# [Stated goal]
Present the records below as a Markdown table with two columns, Row and Line. Number each nonblank line and leave out the blank ones.
::::::::
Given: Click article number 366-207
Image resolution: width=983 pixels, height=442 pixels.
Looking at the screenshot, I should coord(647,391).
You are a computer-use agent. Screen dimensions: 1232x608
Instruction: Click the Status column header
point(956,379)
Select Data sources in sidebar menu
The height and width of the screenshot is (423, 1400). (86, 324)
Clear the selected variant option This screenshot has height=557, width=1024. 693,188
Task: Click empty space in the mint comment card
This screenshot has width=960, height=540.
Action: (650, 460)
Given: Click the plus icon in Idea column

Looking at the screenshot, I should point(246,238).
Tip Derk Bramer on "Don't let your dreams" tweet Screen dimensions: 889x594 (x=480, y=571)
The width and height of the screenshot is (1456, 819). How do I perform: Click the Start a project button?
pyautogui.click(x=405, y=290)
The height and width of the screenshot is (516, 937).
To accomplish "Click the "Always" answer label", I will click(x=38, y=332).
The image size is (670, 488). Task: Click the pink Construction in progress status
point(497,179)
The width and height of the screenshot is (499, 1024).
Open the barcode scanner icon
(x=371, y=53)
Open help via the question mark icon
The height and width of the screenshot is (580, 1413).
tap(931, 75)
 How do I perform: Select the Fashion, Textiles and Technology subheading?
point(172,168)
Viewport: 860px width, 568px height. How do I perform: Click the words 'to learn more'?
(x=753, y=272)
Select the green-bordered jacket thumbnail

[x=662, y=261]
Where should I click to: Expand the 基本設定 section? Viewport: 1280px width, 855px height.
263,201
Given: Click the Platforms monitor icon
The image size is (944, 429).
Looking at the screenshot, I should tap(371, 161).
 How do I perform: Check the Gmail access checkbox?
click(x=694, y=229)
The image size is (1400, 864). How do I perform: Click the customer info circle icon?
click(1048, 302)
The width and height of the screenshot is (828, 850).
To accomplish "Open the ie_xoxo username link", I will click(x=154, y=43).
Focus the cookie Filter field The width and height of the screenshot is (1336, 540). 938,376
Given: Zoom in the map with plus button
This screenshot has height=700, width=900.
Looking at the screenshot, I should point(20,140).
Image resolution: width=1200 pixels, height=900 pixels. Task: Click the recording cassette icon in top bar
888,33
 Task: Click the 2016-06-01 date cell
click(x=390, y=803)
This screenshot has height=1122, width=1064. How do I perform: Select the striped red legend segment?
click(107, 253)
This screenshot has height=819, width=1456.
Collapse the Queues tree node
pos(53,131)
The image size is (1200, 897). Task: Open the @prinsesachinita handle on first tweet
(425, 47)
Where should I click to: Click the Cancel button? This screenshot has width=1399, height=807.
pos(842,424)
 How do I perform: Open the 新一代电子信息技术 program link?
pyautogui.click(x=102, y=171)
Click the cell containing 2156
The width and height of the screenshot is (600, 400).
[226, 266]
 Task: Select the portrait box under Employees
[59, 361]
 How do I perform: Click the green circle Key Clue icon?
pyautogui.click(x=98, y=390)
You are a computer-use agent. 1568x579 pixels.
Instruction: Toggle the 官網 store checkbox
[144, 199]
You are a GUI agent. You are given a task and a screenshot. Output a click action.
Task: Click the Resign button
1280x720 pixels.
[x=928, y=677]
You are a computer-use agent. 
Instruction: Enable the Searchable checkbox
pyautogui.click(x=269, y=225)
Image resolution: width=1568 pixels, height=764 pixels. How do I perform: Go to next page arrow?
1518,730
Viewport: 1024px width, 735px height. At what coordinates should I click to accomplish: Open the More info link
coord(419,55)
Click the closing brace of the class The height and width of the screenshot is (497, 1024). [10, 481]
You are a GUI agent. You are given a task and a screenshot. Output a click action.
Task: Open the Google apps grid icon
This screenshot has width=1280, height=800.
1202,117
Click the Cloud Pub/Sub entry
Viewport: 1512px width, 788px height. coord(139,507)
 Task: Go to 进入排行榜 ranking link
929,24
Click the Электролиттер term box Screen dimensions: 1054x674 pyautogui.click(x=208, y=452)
::::::::
# [Finished answer]
| Row | Line |
|---|---|
| 1 | Given: Click article number 366-207 |
| 2 | Image resolution: width=983 pixels, height=442 pixels. |
| 3 | Looking at the screenshot, I should coord(647,391). |
| 4 | You are a computer-use agent. Screen dimensions: 1232x608 |
| 5 | Instruction: Click the Status column header |
| 6 | point(956,379) |
| 7 | Select Data sources in sidebar menu |
| 8 | The height and width of the screenshot is (423, 1400). (86, 324) |
| 9 | Clear the selected variant option This screenshot has height=557, width=1024. 693,188 |
| 10 | Task: Click empty space in the mint comment card |
| 11 | This screenshot has width=960, height=540. |
| 12 | Action: (650, 460) |
| 13 | Given: Click the plus icon in Idea column |
| 14 | Looking at the screenshot, I should point(246,238). |
| 15 | Tip Derk Bramer on "Don't let your dreams" tweet Screen dimensions: 889x594 (x=480, y=571) |
| 16 | The width and height of the screenshot is (1456, 819). How do I perform: Click the Start a project button? |
| 17 | pyautogui.click(x=405, y=290) |
| 18 | The height and width of the screenshot is (516, 937). |
| 19 | To accomplish "Click the "Always" answer label", I will click(x=38, y=332). |
| 20 | The image size is (670, 488). Task: Click the pink Construction in progress status |
| 21 | point(497,179) |
| 22 | The width and height of the screenshot is (499, 1024). |
| 23 | Open the barcode scanner icon |
| 24 | (x=371, y=53) |
| 25 | Open help via the question mark icon |
| 26 | The height and width of the screenshot is (580, 1413). |
| 27 | tap(931, 75) |
| 28 |  How do I perform: Select the Fashion, Textiles and Technology subheading? |
| 29 | point(172,168) |
| 30 | Viewport: 860px width, 568px height. How do I perform: Click the words 'to learn more'? |
| 31 | (x=753, y=272) |
| 32 | Select the green-bordered jacket thumbnail |
| 33 | [x=662, y=261] |
| 34 | Where should I click to: Expand the 基本設定 section? Viewport: 1280px width, 855px height. |
| 35 | 263,201 |
| 36 | Given: Click the Platforms monitor icon |
| 37 | The image size is (944, 429). |
| 38 | Looking at the screenshot, I should tap(371, 161). |
| 39 |  How do I perform: Check the Gmail access checkbox? |
| 40 | click(x=694, y=229) |
| 41 | The image size is (1400, 864). How do I perform: Click the customer info circle icon? |
| 42 | click(1048, 302) |
| 43 | The width and height of the screenshot is (828, 850). |
| 44 | To accomplish "Open the ie_xoxo username link", I will click(x=154, y=43). |
| 45 | Focus the cookie Filter field The width and height of the screenshot is (1336, 540). 938,376 |
| 46 | Given: Zoom in the map with plus button |
| 47 | This screenshot has height=700, width=900. |
| 48 | Looking at the screenshot, I should point(20,140). |
| 49 | Image resolution: width=1200 pixels, height=900 pixels. Task: Click the recording cassette icon in top bar |
| 50 | 888,33 |
| 51 |  Task: Click the 2016-06-01 date cell |
| 52 | click(x=390, y=803) |
| 53 | This screenshot has height=1122, width=1064. How do I perform: Select the striped red legend segment? |
| 54 | click(107, 253) |
| 55 | This screenshot has height=819, width=1456. |
| 56 | Collapse the Queues tree node |
| 57 | pos(53,131) |
| 58 | The image size is (1200, 897). Task: Open the @prinsesachinita handle on first tweet |
| 59 | (425, 47) |
| 60 | Where should I click to: Click the Cancel button? This screenshot has width=1399, height=807. |
| 61 | pos(842,424) |
| 62 |  How do I perform: Open the 新一代电子信息技术 program link? |
| 63 | pyautogui.click(x=102, y=171) |
| 64 | Click the cell containing 2156 |
| 65 | The width and height of the screenshot is (600, 400). |
| 66 | [226, 266] |
| 67 |  Task: Select the portrait box under Employees |
| 68 | [59, 361] |
| 69 |  How do I perform: Click the green circle Key Clue icon? |
| 70 | pyautogui.click(x=98, y=390) |
| 71 | You are a computer-use agent. 1568x579 pixels. |
| 72 | Instruction: Toggle the 官網 store checkbox |
| 73 | [144, 199] |
| 74 | You are a GUI agent. You are given a task and a screenshot. Output a click action. |
| 75 | Task: Click the Resign button |
| 76 | 1280x720 pixels. |
| 77 | [x=928, y=677] |
| 78 | You are a computer-use agent.  |
| 79 | Instruction: Enable the Searchable checkbox |
| 80 | pyautogui.click(x=269, y=225) |
| 81 | Image resolution: width=1568 pixels, height=764 pixels. How do I perform: Go to next page arrow? |
| 82 | 1518,730 |
| 83 | Viewport: 1024px width, 735px height. At what coordinates should I click to accomplish: Open the More info link |
| 84 | coord(419,55) |
| 85 | Click the closing brace of the class The height and width of the screenshot is (497, 1024). [10, 481] |
| 86 | You are a GUI agent. You are given a task and a screenshot. Output a click action. |
| 87 | Task: Open the Google apps grid icon |
| 88 | This screenshot has width=1280, height=800. |
| 89 | 1202,117 |
| 90 | Click the Cloud Pub/Sub entry |
| 91 | Viewport: 1512px width, 788px height. coord(139,507) |
| 92 |  Task: Go to 进入排行榜 ranking link |
| 93 | 929,24 |
| 94 | Click the Электролиттер term box Screen dimensions: 1054x674 pyautogui.click(x=208, y=452) |